|
|
Dusted Reviews
Artist: The Goslings Album: Grandeur of Hair Label: Archive Recordings Review date: Nov. 6, 2006 |
|
|
|
|
The fairly gaudy Edvard Munch silk-screen on Grandeur of Hair, the latest release by noise musicians The Goslings, may be the least attractive release to date by the Archive label. Primarily known for its limited-run pressings of live shows and concert one-offs by better-known noise bands, Archive routinely commissions painters and collage artists to personalize copies of its records (an effective though incidental counter-offensive to discourage file sharing). Whoever tackled this album is certainly familiar with the genre; the pink-and-black color theme here closely resembles the Load or Constellation jacket esthetic, both labels on which The Goslings would find sympathetic mates.
A far as the music: blessed, exhilarating, hell, even joyous. Leslie and Max Soren are just a two-person band with several guest drummers in tow, but that doesn't stop them from sounding like a larger 'tet; a massive wall of fuzz blaring over cacophonous percussion, vibrant with bristling energy. If Cage's minimalist noise compositions were illustrations of the death of divinity, then The Goslings sound ready to throw a party in that absence.
To their credit, The Goslings eschew some of the sloppiness that makes some of the Load crowd come off as puerile. The meticulousness of each track evinces a tamed, polished energy. Think an orchestrated Boris jam, or a gleeful Khanate. Rarely does music this loud sound this calculated.

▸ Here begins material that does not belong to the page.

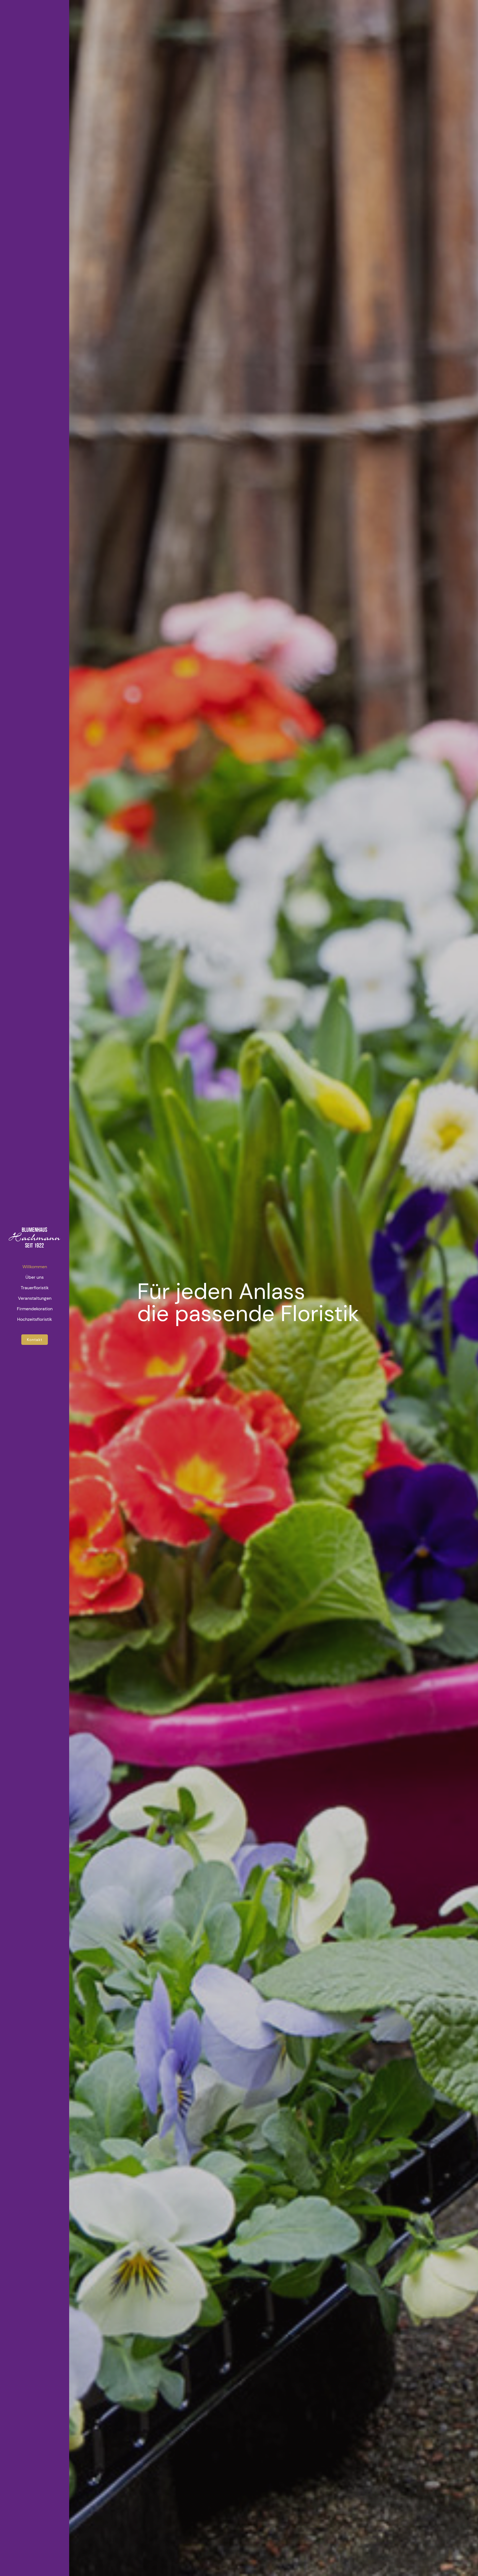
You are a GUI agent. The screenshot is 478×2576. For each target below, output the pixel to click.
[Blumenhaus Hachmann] (34, 1238)
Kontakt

But nothing I've heard from noise camps recently really compares to the joy The Goslings manage to wring out of these raw materials. “Sanibel” and “Haruspex” are both warping, wobbling tracks that pound out similar major key melodies. I0magine a bellows organ from a Satanic ritual distorted almost beyond its hydraulic life. And the soothing croon of Leslie Soren over the top of punishing beats in “Dinah” is pure radiance.